Session: Learning and Optimization Interaction
Chair: Christopher Yeh
Cluster: nan
Talk 1: Learning Decision-Focused Uncertainty Representations for Robust and Risk-Constrained Optimization
Speaker: Christopher Yeh
Abstract: Machine learning can significantly improve performance for decision-making under uncertainty in a wide range of domains. However, ensuring robustness guarantees and satisfaction of risk constraints requires well-calibrated uncertainty estimates, which can be difficult to achieve with neural networks. Moreover, in high-dimensional settings, there may be many valid uncertainty estimates, each with their own performance profile—i.e., not all uncertainty is equally valuable for downstream decision-making. To address this problem, we developed an end-to-end framework to learn uncertainty representations for robust and risk-constrained optimization in a way that is informed by the downstream decision-making loss, with robustness guarantees and risk constraint satisfaction provided by conformal methods. In addition, we propose to represent arbitrary convex uncertainty sets with partially input-convex neural networks, which are learned as part of our framework. Our approach consistently improves upon two-stage estimate-then-optimize baselines on concrete applications in energy storage arbitrage and portfolio optimization.
Talk 2: Learning Algorithm Hyperparameters for Fast Parametric Convex Optimization
Speaker: Rajiv Sambharya
Abstract: We introduce a machine-learning framework to learn the hyperparameter sequence of first-order methods (e.g., the step sizes in gradient descent) to quickly solve parametric convex optimization problems. Our computational architecture amounts to running fixed-point iterations where the hyperparameters are the same across all parametric instances and consists of two phases. In the first step-varying phase the hyperparameters vary across iterations, while in the second steady-state phase the hyperparameters are constant across iterations. Our learned optimizer is flexible in that it can be evaluated on any number of iterations and is guaranteed to converge to an optimal solution. To train, we minimize the mean square error to a ground truth solution. In the case of gradient descent, the one-step optimal step size is the solution to a least squares problem, and in the case of unconstrained quadratic minimization, we can compute the two and three-step optimal solutions in closed-form. In other cases, we backpropagate through the algorithm steps to minimize the training objective after a given number of steps. We show how to learn hyperparameters for several popular algorithms: gradient descent, proximal gradient descent, and two ADMM-based solvers: OSQP and SCS. We use a sample convergence bound to obtain generalization guarantees for the performance of our learned algorithm for unseen data, providing both lower and upper bounds. We showcase the effectiveness of our method with many examples, including ones from control, signal processing, and machine learning. Remarkably, our approach is highly data-efficient in that we only use 10 problem instances to train the hyperparameters in all of our examples. [https://arxiv.org/pdf/2411.15717]

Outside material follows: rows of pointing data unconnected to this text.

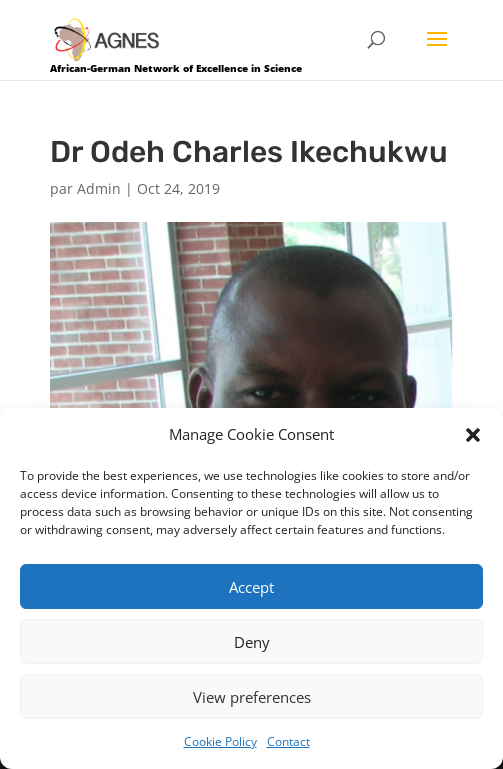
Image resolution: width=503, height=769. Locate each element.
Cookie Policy (220, 741)
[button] (473, 435)
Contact (288, 741)
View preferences (252, 697)
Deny (252, 642)
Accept (251, 587)
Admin (99, 188)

Talk 3: An Operator Learning Approach to Nonsmooth Optimal Control of Nonlinear Partial Differential Equations
Speaker: Tianyou Zeng
Abstract: Optimal control problems with nonsmooth objectives and nonlinear PDE constraints pose significant numerical challenges to traditional numerical methods, due to their nonconvexity, nonsmoothness, and expensive computational cost of iteratively solving high-dimensional and ill-conditioned systems introduced by mesh-based discretization. We present an operator learning approach for these problems. We implement a primal-dual idea in the optimization context and solve the resulting PDEs with pre-trained neural solution operators. Compared with traditional algorithms and existing deep learning methods, our approach avoids re-solving linear systems or retraining networks across iterations. Additionally, the pre-trained neural networks can be readily applied without retraining even for different problem parameters, like the desired state or the PDE source term. We demonstrate the effectiveness and efficiency of the proposed method through validation on some benchmark nonsmooth optimal control problems with nonlinear PDE constraints.